How do we fight back?
Build the united front against austerity and imperialism
Our struggle against austerity and war may seem worlds apart from those fighting to kick imperialism out of their own countries but we must understand they are united against the same enemy. The same british state that devalues the lives of disabled people is the same one funding Israeli genocide and supporting international companies that plunder the third world. We strive to topple the same giant that has one foot on Britain and another on the colonised and exploited nations.
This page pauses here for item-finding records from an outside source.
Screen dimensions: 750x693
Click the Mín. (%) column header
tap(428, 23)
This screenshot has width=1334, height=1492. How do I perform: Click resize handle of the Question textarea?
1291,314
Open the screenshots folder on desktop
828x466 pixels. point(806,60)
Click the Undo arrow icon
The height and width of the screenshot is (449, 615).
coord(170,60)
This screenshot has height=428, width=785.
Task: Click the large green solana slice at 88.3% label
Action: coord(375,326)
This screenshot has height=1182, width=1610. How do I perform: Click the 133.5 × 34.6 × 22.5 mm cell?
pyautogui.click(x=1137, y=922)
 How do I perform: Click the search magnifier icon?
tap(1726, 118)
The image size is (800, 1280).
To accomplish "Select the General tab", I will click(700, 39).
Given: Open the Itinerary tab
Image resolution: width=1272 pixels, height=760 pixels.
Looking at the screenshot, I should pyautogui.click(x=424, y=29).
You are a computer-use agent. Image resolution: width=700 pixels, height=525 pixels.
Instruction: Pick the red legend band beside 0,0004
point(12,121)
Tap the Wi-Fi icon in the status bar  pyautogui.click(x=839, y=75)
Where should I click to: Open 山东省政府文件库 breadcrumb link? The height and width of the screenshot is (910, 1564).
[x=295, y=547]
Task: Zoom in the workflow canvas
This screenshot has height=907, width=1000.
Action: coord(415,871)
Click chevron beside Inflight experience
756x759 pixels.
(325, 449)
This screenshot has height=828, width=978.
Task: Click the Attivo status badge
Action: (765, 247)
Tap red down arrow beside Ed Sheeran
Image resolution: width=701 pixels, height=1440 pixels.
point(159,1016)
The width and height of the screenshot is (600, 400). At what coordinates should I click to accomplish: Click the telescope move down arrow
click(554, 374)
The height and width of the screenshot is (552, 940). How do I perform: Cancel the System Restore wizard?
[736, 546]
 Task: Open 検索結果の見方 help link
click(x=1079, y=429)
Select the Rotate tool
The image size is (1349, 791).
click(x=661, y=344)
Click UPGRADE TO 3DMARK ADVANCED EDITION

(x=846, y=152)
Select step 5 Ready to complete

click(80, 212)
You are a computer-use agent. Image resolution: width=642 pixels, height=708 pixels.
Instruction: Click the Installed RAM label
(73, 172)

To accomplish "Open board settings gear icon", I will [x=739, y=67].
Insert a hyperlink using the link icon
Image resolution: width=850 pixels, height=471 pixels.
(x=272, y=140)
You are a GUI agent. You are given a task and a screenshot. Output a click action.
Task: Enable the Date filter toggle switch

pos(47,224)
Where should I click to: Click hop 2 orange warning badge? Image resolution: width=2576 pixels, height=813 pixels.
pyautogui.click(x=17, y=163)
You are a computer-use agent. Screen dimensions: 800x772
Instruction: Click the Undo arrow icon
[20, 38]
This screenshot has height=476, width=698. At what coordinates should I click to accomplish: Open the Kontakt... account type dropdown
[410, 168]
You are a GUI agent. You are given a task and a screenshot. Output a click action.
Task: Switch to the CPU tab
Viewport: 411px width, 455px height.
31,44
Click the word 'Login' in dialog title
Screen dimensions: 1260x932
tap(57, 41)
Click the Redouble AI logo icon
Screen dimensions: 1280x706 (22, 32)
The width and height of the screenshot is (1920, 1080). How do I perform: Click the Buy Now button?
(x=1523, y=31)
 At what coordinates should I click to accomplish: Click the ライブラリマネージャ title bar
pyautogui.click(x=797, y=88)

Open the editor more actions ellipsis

Many groups in Britain are fighting their specific struggles against austerity and injustice such as Disabled People Aginst Cuts (DPAC) and Sisters Uncut. Equally there are many groups are fighting to stop British imperialist intervention such as PalAction, Palestine Solidarity Campaign and the Campaign for Nuclear Disarmament (CND). There is also a large number of trade unions, renters rights groups and others fighting the key economic struggles. All worthy causes who have done great work and made an impact in their fight. The British state cannot be stopped by an attack from one angle, however. It requires all struggles against the common enemy to be linked.
Only by building an active, fighting united front that can coordinate all struggles against the British state within and outside our borders may we be able to find final victory in our causes.
Unity of the struggles against austerity and against imperialism!
Victory to all those who fight against the British state’s injustice!